Yes, sorry if that wasn't clear. You can either filter on the absolute value of LFC, or you can regenerate p-values.
You can filter simply with
res[abs(res$log2FoldChange) > theta,]lfcShrink() will only change the p-value column if you set lfcThreshold to a nonzero value (so testing that the shrunken LFC is larger than 'theta', and this only works with normal or apeglm), or if you set svalue=TRUE (works for apeglm and ashr only).
One more note: lfcThreshold only works with the latest release v1.20.
Hi Mike, I really appreciate your time and helps, but I don't think we are on the right question: My true question is why samples with one or two outliers can lead to such a fake "significant" p-value? In the case above (example gene in the DP group), most examples have zero expression and only two samples have high level in the MS group.
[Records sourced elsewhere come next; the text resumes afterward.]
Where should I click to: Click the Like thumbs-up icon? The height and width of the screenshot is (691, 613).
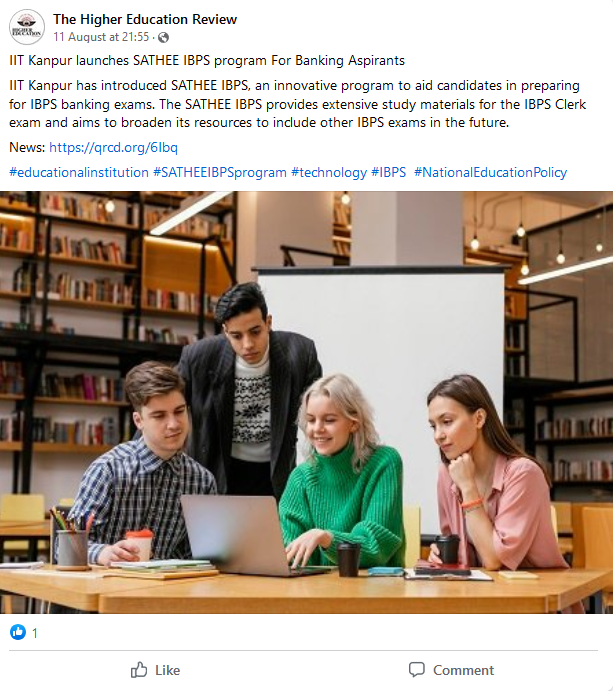139,670
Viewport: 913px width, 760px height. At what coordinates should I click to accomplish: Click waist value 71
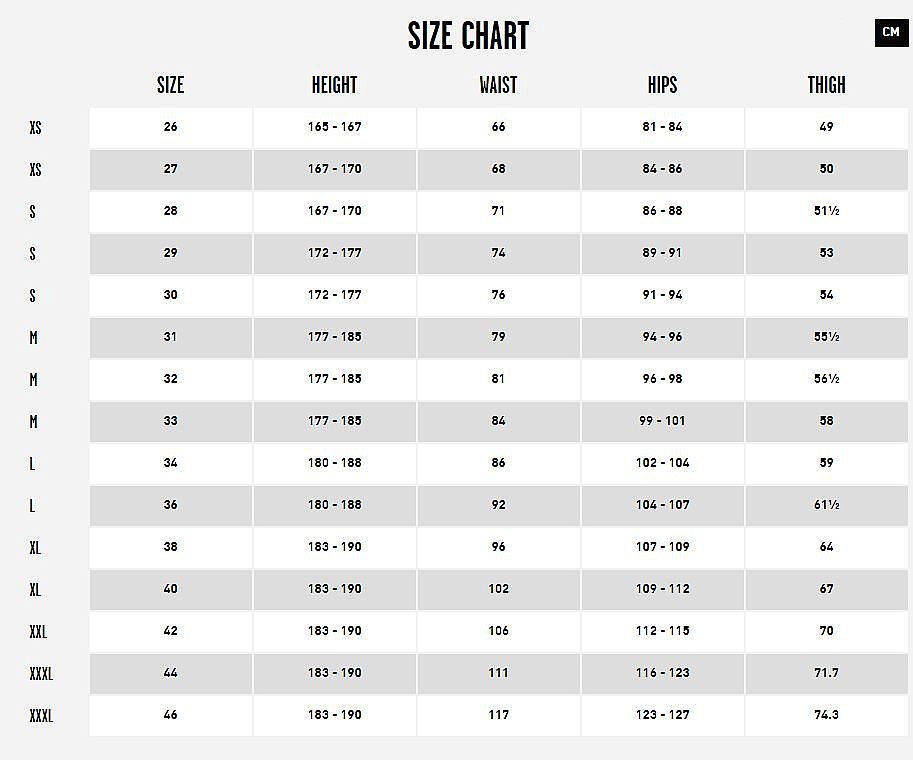[x=498, y=211]
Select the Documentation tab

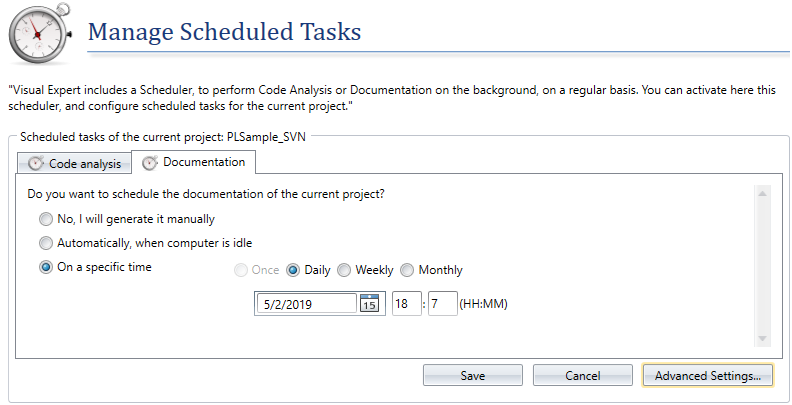[x=194, y=161]
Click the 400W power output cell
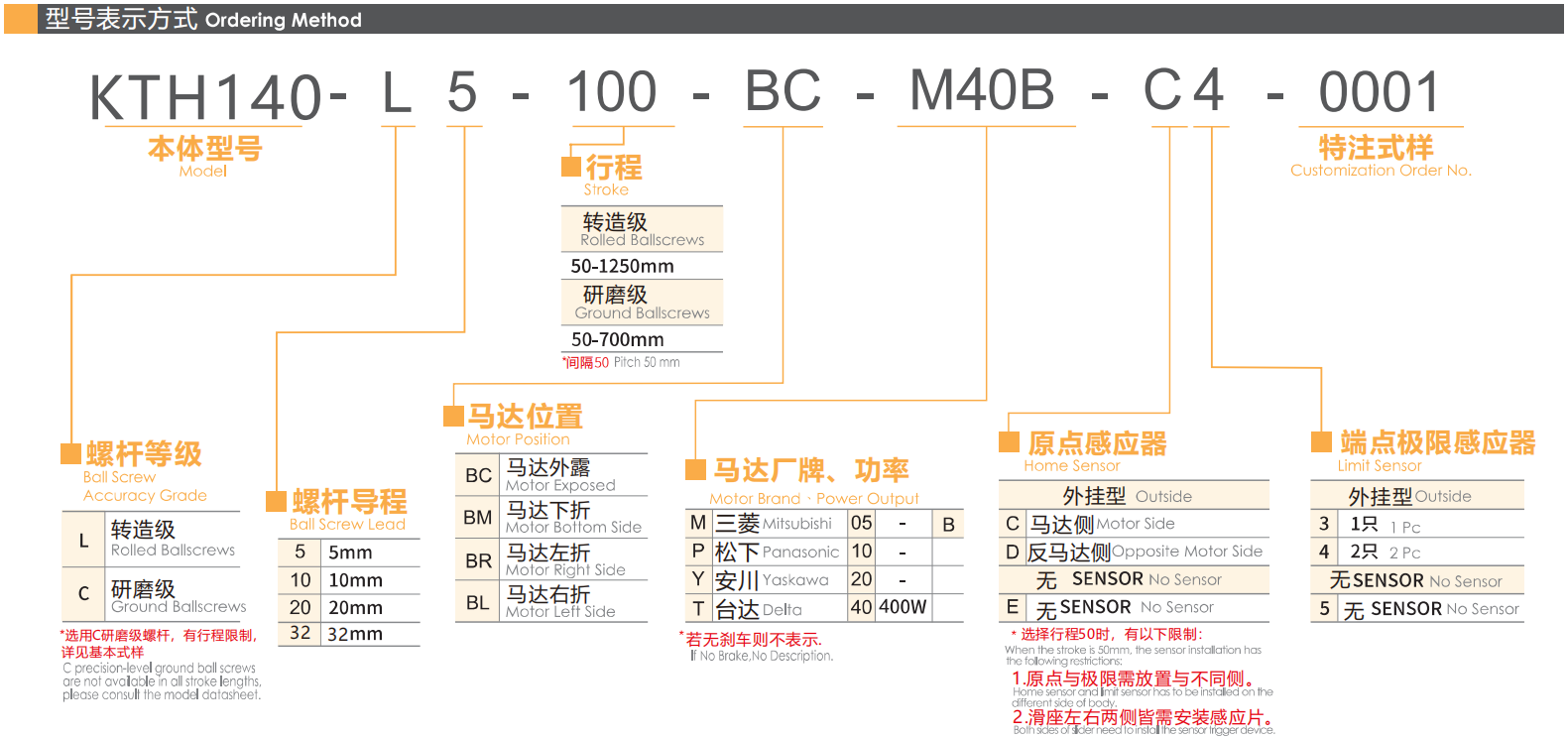 coord(903,607)
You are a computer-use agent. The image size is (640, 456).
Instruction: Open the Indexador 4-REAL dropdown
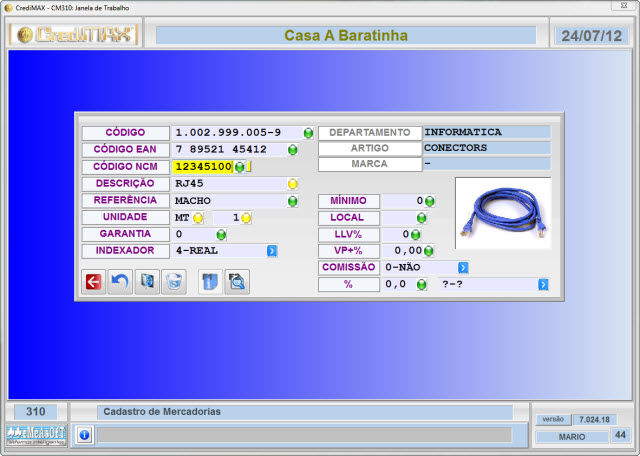click(x=272, y=251)
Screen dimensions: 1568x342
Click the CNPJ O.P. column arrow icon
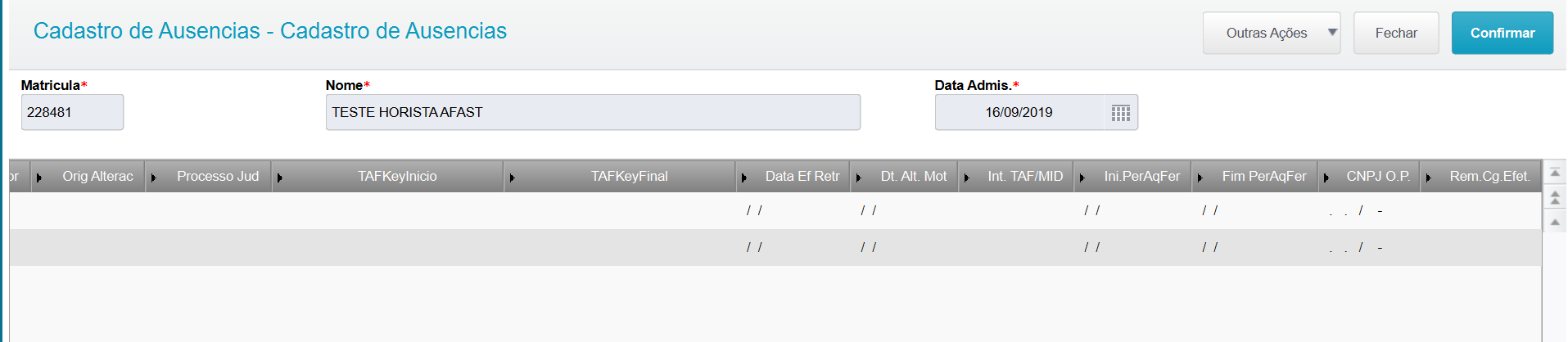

I made a similar example here:
> b=c(rep(0,10),100,100) > a=c(rep(0,10),0,0) > t.test(a,b) Welch Two Sample t-test data: a and b t = -1.4832, df = 11, p-value = 0.1661 alternative hypothesis: true difference in means is not equal to 0 95 percent confidence interval: -41.398398 8.065065 sample estimates: mean of x mean of y 0.00000 16.66667I know DEseq2 uses different test (e.g LRT) with advanced tricks (e.g. considering dispersion, adjust covariates etc.), and I can apply filters like you suggested above, but intuitively why t-test gives p-value 0.166 and DEseq2 gives a very small p-value like 3.238169e-20? This does not make sense to me.
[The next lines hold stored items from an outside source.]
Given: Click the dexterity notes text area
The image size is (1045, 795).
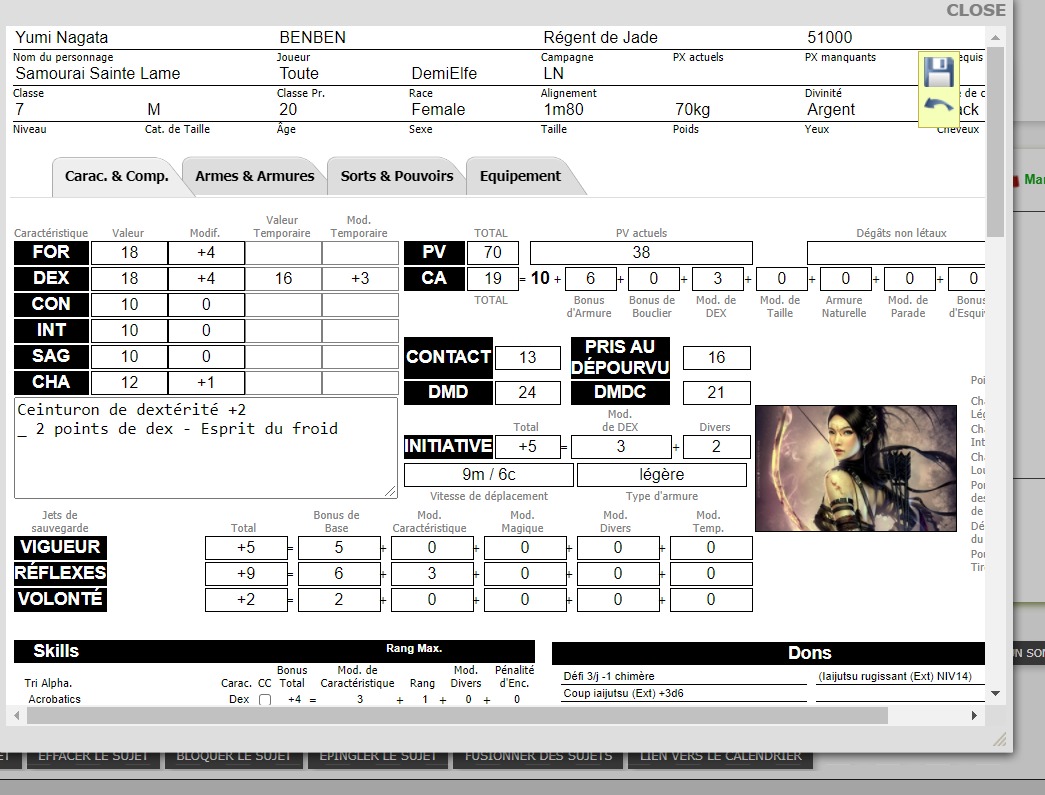Looking at the screenshot, I should point(205,447).
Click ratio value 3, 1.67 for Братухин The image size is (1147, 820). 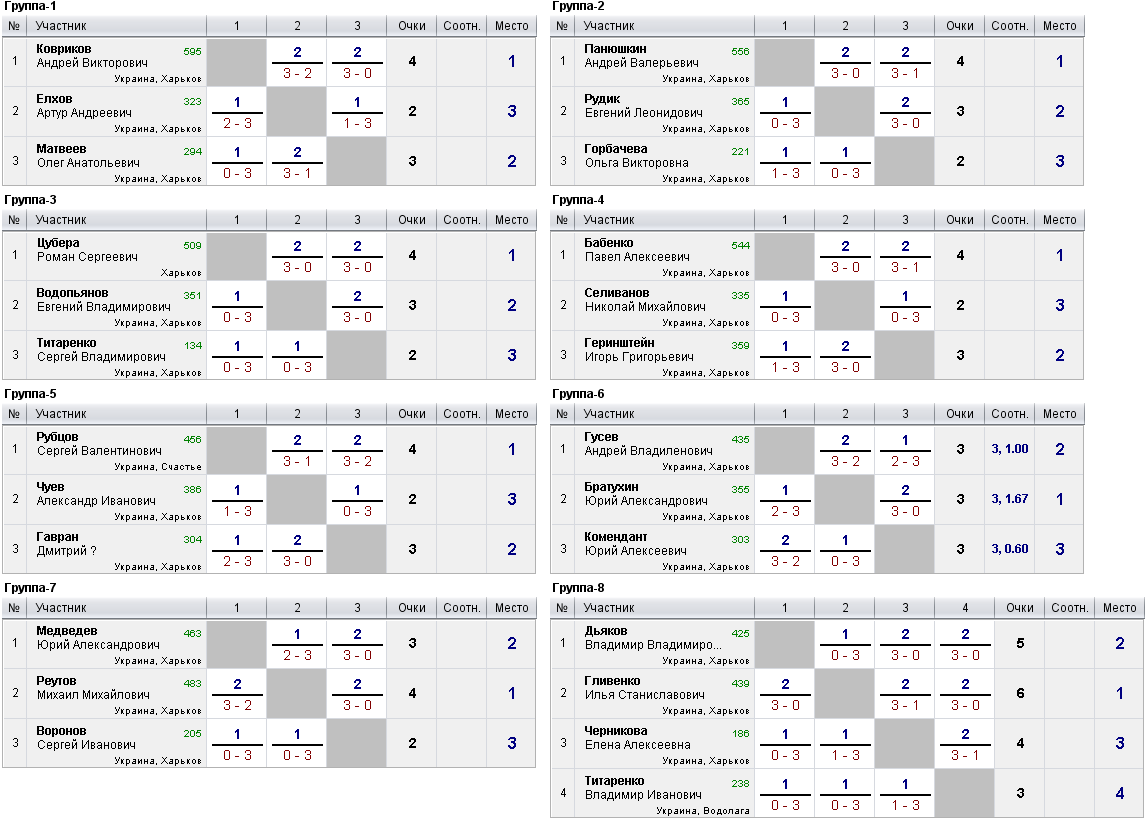pos(1009,499)
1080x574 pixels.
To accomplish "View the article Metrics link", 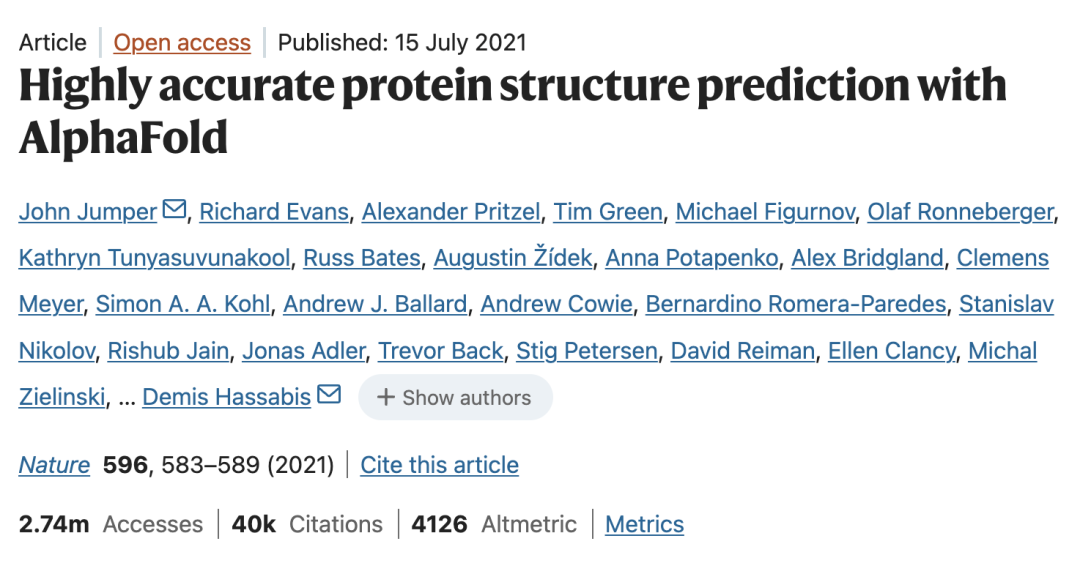I will (x=645, y=524).
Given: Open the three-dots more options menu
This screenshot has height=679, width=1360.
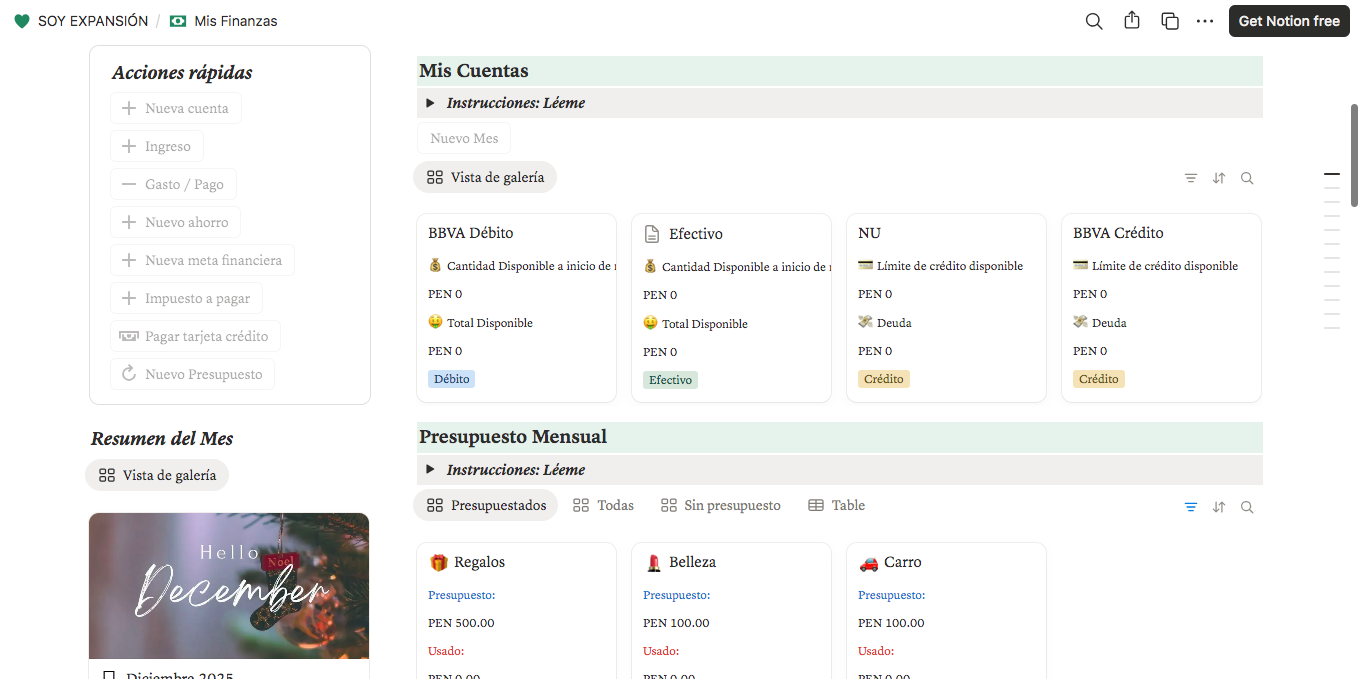Looking at the screenshot, I should click(x=1205, y=21).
Please help to explain. I might have misunderstand something here.
Hi Xianjun,
I don’t have much more for you here. The GLM pvalue detects the the two 100s vs all 0s. If it were a single large count it would likely be filtered. Shrinkage of LFC alleviate this either way.
Thanks, Mike. That's OK. Nothing is perfect. I can still play with the tricks you teach me and filter out those cases, and there are not that many of them. Have a nice weekend!
Last question on this: Would you think setting betaPrior=TRUE in DEseq(), which calculates p-values for the shrunken LFC, can help for outlier cases like this?
Yes, and certainly if you use lfcThreshold.